The California Consumer Privacy Act (CCPA) officially went into effect on January 1, 2020. For a full discussion of how the CCPA and the Attorney General’s proposed regulations will impact businesses, see here. To comply with the law, businesses must implement technical solutions to the CCPA’s various notice, submission, verification, and opt-out of sale requirements. Here are a few technical updates to facilitate compliance with the CCPA.
1. Methods for Consumers to Submit Requests to Know, Access, Deletion
- U.S. Toll-free number (with live person responding or voicemail).
- You should also accept requests via the business’s existing customer service email address or a separate dedicated email address for consumer requests.
- If you collect personal information from consumers at a physical location, provide a method to submit a consumer request in person as well.
2. Process for Verifying Requests
- For account holders: Have user authenticate by entering login name and password to make the request. Before deleting or disclosing personal information (PI), have the user re-authenticate.
- For non-account holders: For categories of PI, match at least two data points provided by the consumer with reliable data points maintained by the business. We recommend browser and device ID. For specific pieces of PI, match at least three data points.
- Sensitive Data: Be mindful to avoid collecting the types of sensitive personal information identified in Civil Code section 1798.81.5(d) when possible. When a user requests access to sensitive information that the business maintains, require the consumer to provide evidence that matches the personal information provided by the business. For example, if the business maintains the consumer’s name and credit card number, require the consumer to provide the credit card’s security code and identify a recent purchase made with the credit card to verify the user’s identity.
3. Do Not Sell Opt-Out Requests
- The Do Not Sell link should take the user to a Notice of Right to Opt-Out containing:
- Description of right to opt out;
- Link to opt-out meth.
4. Notice at Point of Collection
- If you collect personal information from consumers at a physical location, provide on-premise notice at collection.

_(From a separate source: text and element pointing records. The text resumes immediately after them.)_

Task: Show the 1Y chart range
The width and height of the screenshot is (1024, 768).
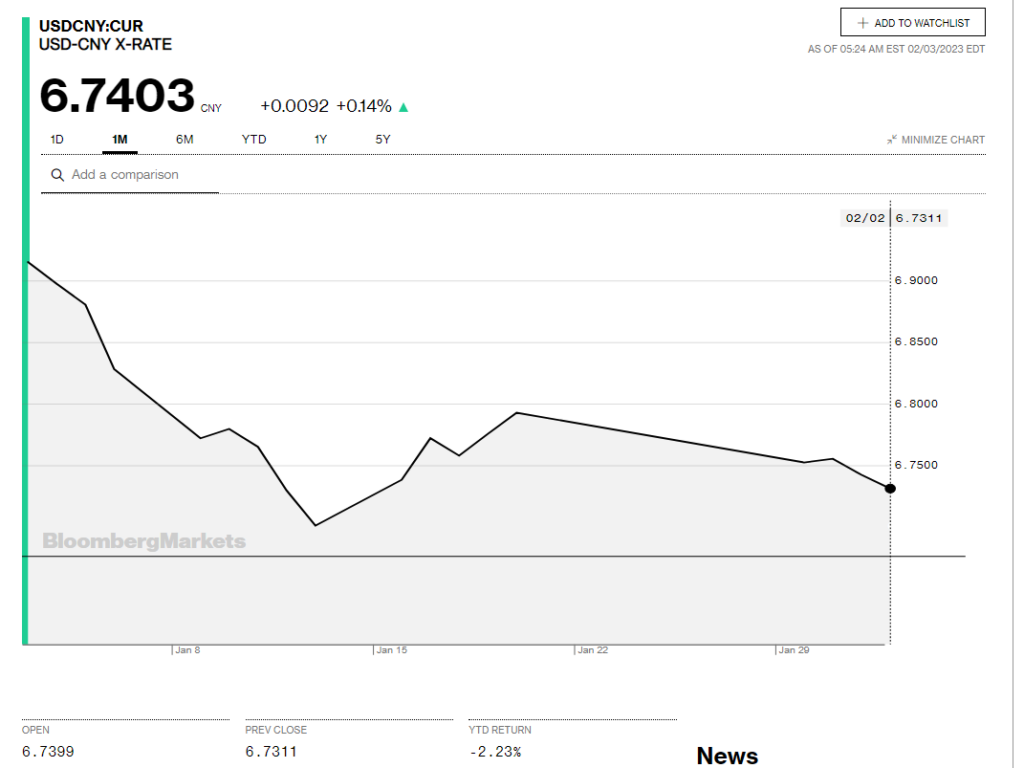Action: tap(320, 139)
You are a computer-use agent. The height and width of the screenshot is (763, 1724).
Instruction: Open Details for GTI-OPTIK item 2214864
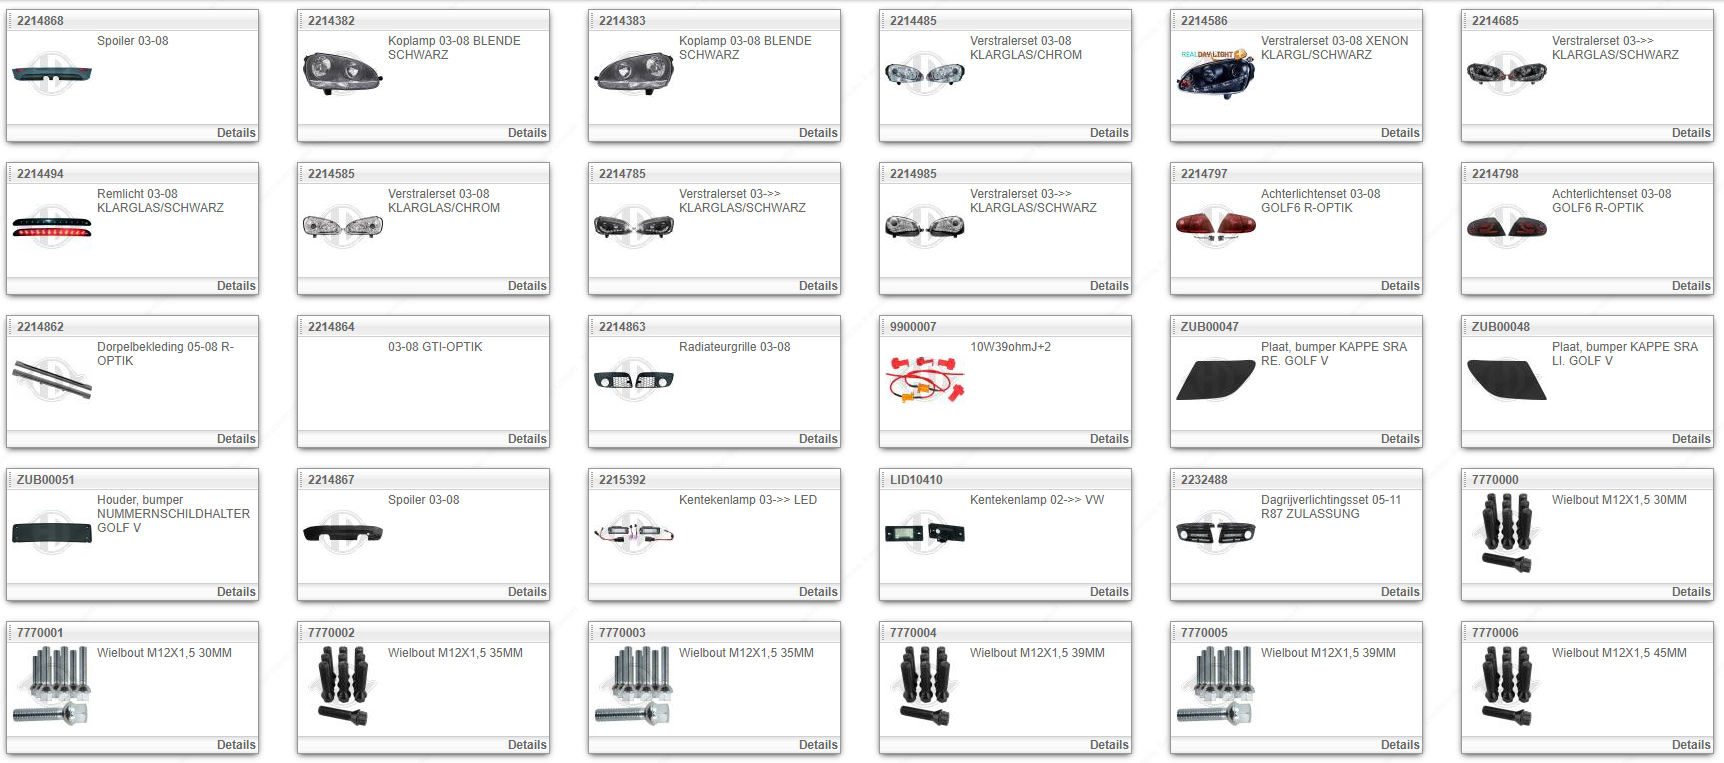[x=526, y=439]
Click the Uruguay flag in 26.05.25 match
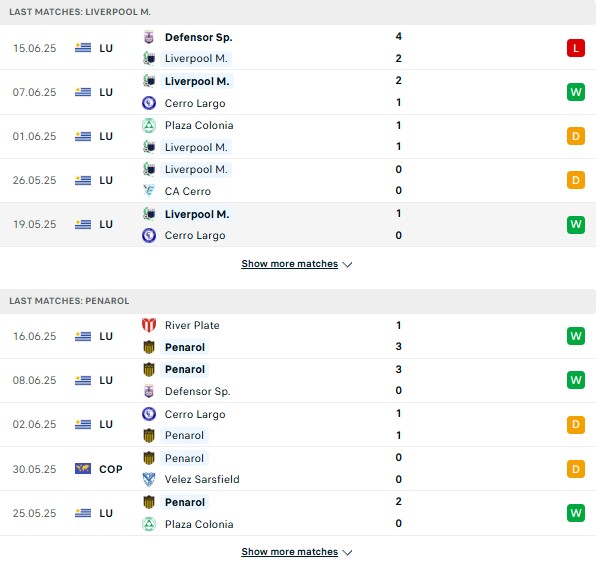Viewport: 599px width, 572px height. (83, 180)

5. Do Not Track (by April 1, 2020 est.)
- Treat Do Not Track requests from browsers and browser plug-ins where the consumer’s choice is evident as requests to opt out of sale.
6. Authorized Agent
- In Notice of Opt-out, state any proof that would be required if a consumer uses an authorized agent to exercise their opt-out right.
When a consumer uses an authorized agent to submit a request, you may require the consumer to provide authorized agent written permission to do so and to verify their own identity directly with you, but not if the consumer provides the authorized agent with a power of attorney.